Gemäss Bundesgericht unterscheiden sich die beiden Firmen damit lediglich minimal im Klang und im Schriftbild. Der blosse Umstand, dass der jüngeren Firma die Silbe «-cal» zugefügt und eine getrennte Schreibweise verwendet wird, reiche nicht aus, um diese von der älteren Firma «Mediconsult AG» abzuheben. Das Bundesgericht betont ferner, dass die Parteien zwar nicht in unmittelbarem Wettbewerb zueinander stehen. Sie seien gemäss ihrem statutarischen Zweck jedoch beide im Medizinalbereich tätig und haben ihren Sitz in der gleichen Region. Die beiden erwähnten geringfügigen Unterschiede vermögen die Firma der Beschwerdegegnerin daher nicht hinreichend zu individualisieren, um eine Verwechslungsgefahr zu verhindern. Da die Medical Consult AG ferner auf das «noch originellste Element» der klägerischen Firma verzichtete, nämlich die Verschmelzung von zwei Sachbezeichnungen zu einem Wort, sei sie noch weniger kennzeichnungskräftig als die ältere Firma.

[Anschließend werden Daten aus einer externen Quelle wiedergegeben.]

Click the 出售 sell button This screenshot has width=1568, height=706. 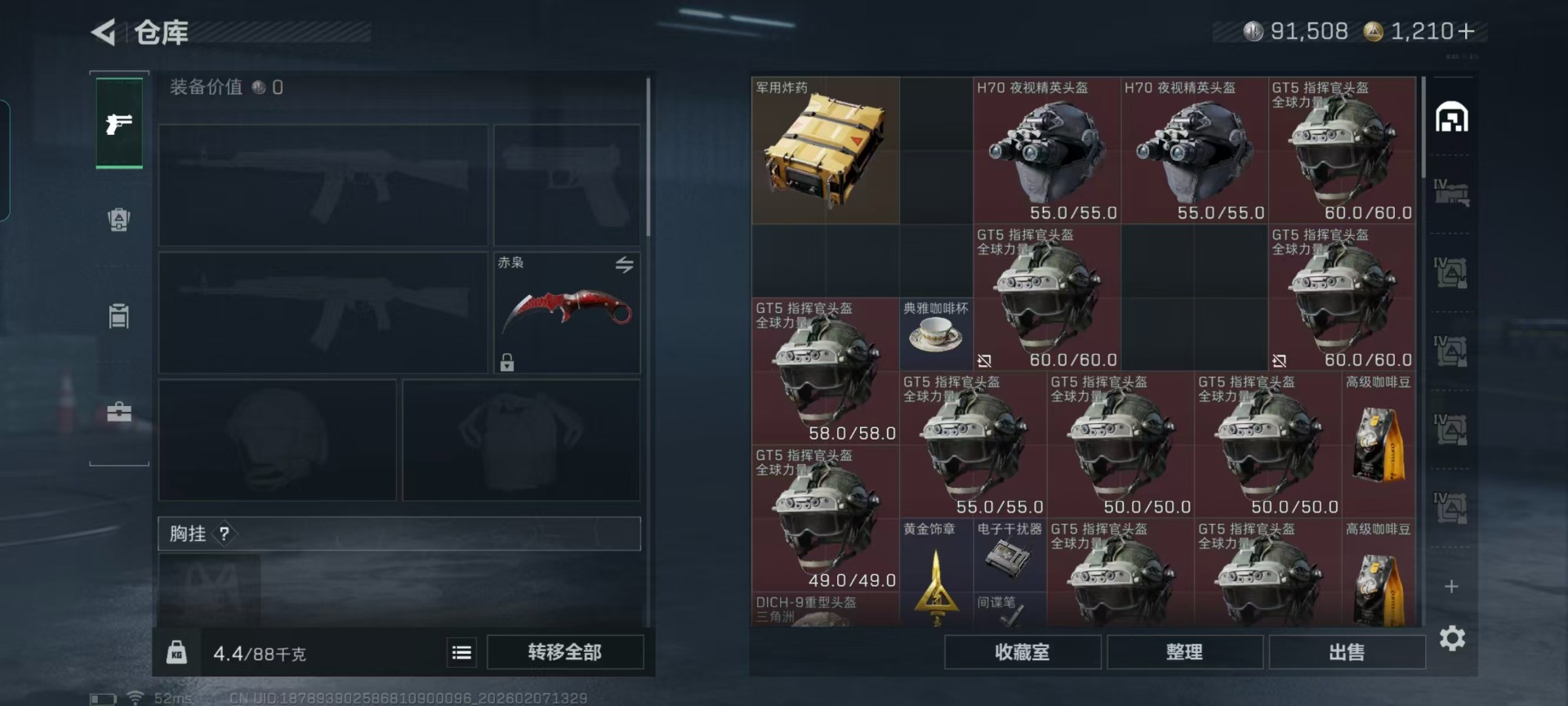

Anders als die Vorinstanz kommt das Bundesgericht deshalb zum Schluss, dass eine Verwechselbarkeit der beiden Firmen vorliegt. Es wird betont, dass es Aufgabe der Medical Consult AG gewesen wäre, die bereits von der Gegenpartei als Firmenbestandteile verwendeten Sachbezeichnungen mit individualisierenden zusätzlichen Elementen zu ergänzen und damit für eine hinreichend deutliche Unterscheidung von der älteren Firma zu sorgen. Dementsprechend wurde ihr verboten, die Firma zu verwenden, und eine Frist von 60 Tagen eingeräumt, um ihre Firma im Handelsregister zu ändern.